Préparation des vacances d’été : Les professionnels croisent les doigts

L’été est à nos portes. Les Algériens s’y préparent avec empressement, encouragés par l’éloignement du spectre du virus de la Covid-19 qui se tient à distance depuis plusieurs mois. Mais semble-t-il réfrénés quelque peu dans leur élan à enfin profiter de la belle saison par ces programmes qui ne sont toujours pas au point par ceux qui sont censés les servir et là où ils voudraient choir de passer leurs vacances. La billetterie revue à la hausse et les tarifs pas si étudiés que cela au niveau des complexes touristiques ne sont pas pour promettre l’évasion voulue, que cela soit vers d’autres cieux ou au pays. N’empêche, nos compatriotes espèrent toujours profiter des vacances loin du diktat des plagistes de circonstance et autres gardiens de parking sortis de nulle part.

 

 

Renouer avec les vacances estivales pour en profiter pleinement sera possible pour beaucoup d’Algériens cette année. Mais qu’en est-il de la préparation de ces moments tant attendus après une année de tracas de la vie quotidienne ? Et quels sont les facteurs déterminants qu’il faudrait prendre en compte dans les réservations? Hakim, un habitué des grandes vacances, n’hésite pas à les planifier, et ce, des mois avant le choix de la destination qui devrait être différente de la précédente. «Concernant mes vacances, je veille à leur consacrer un budget et à déterminer le nombre de jours à passer, que ce soit en bord de mer ou en montagne.
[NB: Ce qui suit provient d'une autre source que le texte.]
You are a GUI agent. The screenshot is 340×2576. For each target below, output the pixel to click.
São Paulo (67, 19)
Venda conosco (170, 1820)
Il est aussi important pour moi de programmer des visites dans les sites phares de chaque destination», confie-t-il. Etant père de trois enfants, l’interlocuteur dit préférer, parfois, passer ses vacances avec des proches, en vue de partager les charges de la location. «Cette option nous permet d’économiser un peu d’argent et d’offrir plus de chances à nos enfants de choisir les endroits prisés sur tout le littoral», complète-t-il. Fatma-Zohra livre un autre point de vue. Maman d’une famille composée de six membres, le départ en vacances en dehors de la wilaya n’est plus possible cette année. «Sincèrement, je n’ai pas préparé les vacances d’été, en dehors de Jijel. Les dépenses ont augmenté et le budget ne le permet pas, surtout que la scolarisation de nos quatre enfants nous a beaucoup coûté cette année», regrette-t-elle. Cependant, Fatma-Zohra envisage de petites virées sur les belles plages jijéliennes au mois d’août, car «piquer une tête» juste à côté de chez elle n’est pas coûteux.
Interrogé sur les facteurs qui interviennent dans la préparation des vacances pour l’Algérien, l’expert et consultant en hôtellerie et tourisme, Mourad Kezzar, en recense plusieurs et évoque une segmentation des estivants, notamment en cette phase de post-Covid. Ainsi, la clientèle se scinde en deux catégories, à savoir celle des estivants qui optent pour des vacances en Algérie, et ceux qui les passent à l’étranger, voit-il. «La clientèle nationale, de par sa culture en la matière, est constituée globalement des retardataires, lesquels font des réservations au dernier moment, pour ne pas dire les dernières heures», fait-il constater.
Manque de visibilité
Et pour bien décortiquer la clientèle nationale, l’expert fait ressortir de cette dernière deux autres catégories, les particuliers et les agences et œuvres sociales. Pour les particuliers, il s’agit des estivants qui optent pour un hébergement chez l’habitant. Ils sont des clients fidèles, décrypte-t-il, et s’orientent, chaque année, vers les mêmes lieux de résidence.
Quant aux agences et les œuvres sociales, les préparatifs ont déjà été entamés à travers les cycles de prospection-allotement. C’est-à-dire, précise-t-il, la séparation du public touriste en groupes suivant certains critères économiques pour d’éventuelles réservations.
Par ailleurs, l’expert affirme que la clientèle qui passe ses vacances à l’étranger, plus ou moins habituée aux procédures de réservation à l’avance, manque toujours de visibilité, et ce, pour deux raisons. «Il y a, d’une part, la fermeture partielle des frontières maintenue à ce jour, sachant que 70% des vacanciers sont moins concernés par cette destination. D’autre part, Il y a les prix des billets d’avion, qui demeurent chers en cette phase de post-corona. Ce qui ne favorise pas, chez les vacanciers, la prise de décision concernant une quelconque réservation à moyen terme. Donc, on peut dire que cette catégorie est dans l’expectative», explique-t-il. En guise de conclusion, l’expert relève que l’échéance des examens, notamment le baccalauréat, figure également parmi les facteurs déterminants dans les réservations.